The Division of Labor in Communication: Speakers Help Listeners Account for Asymmetries in Visual Perspective

Published on March 9, 2021

Abstract
Recent debates over adults’ theory of mind use have been fueled by surprising failures of perspective‐taking in communication, suggesting that perspective‐taking may be relatively effortful. Yet adults routinely engage in effortful processes when needed. How, then, should speakers and listeners allocate their resources to achieve successful communication? We begin with the observation that the shared goal of communication induces a natural division of labor: The resources one agent chooses to allocate toward perspective‐taking should depend on their expectations about the other’s allocation. We formalize this idea in a resource‐rational model augmenting recent probabilistic weighting accounts with a mechanism for (costly) control over the degree of perspective‐taking. In a series of simulations, we first derive an intermediate degree of perspective weighting as an optimal trade‐off between expected costs and benefits of perspective‐taking. We then present two behavioral experiments testing novel predictions of our model. In Experiment 1, we manipulated the presence or absence of occlusions in a director–matcher task.
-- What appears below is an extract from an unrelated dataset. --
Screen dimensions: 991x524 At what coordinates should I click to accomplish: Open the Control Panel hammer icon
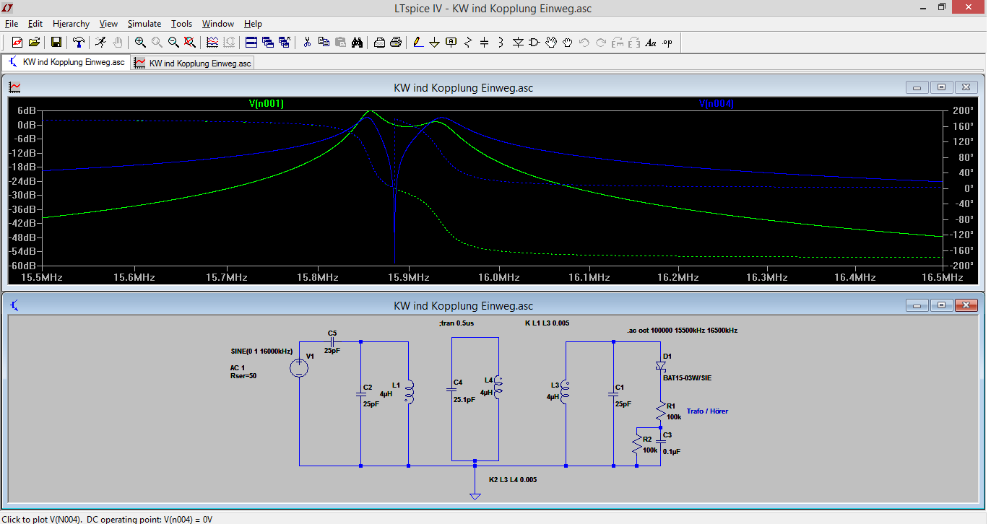(79, 43)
We found that speakers spontaneously modulated the informativeness of their descriptions to account for “known unknowns” in their partner’s private view, reflecting a higher degree of speaker perspective‐taking than previously acknowledged. In Experiment 2, we then compared the scripted utterances used by confederates in prior work with those produced in interactions with unscripted directors. We found that confederates were systematically less informative than listeners would initially expect given the presence of occlusions, but listeners used violations to adaptively make fewer errors over time. Taken together, our work suggests that people are not simply “mindblind”; they use contextually appropriate expectations to navigate the division of labor with their partner. We discuss how a resource‐rational framework may provide a more deeply explanatory foundation for understanding flexible perspective‐taking under processing constraints.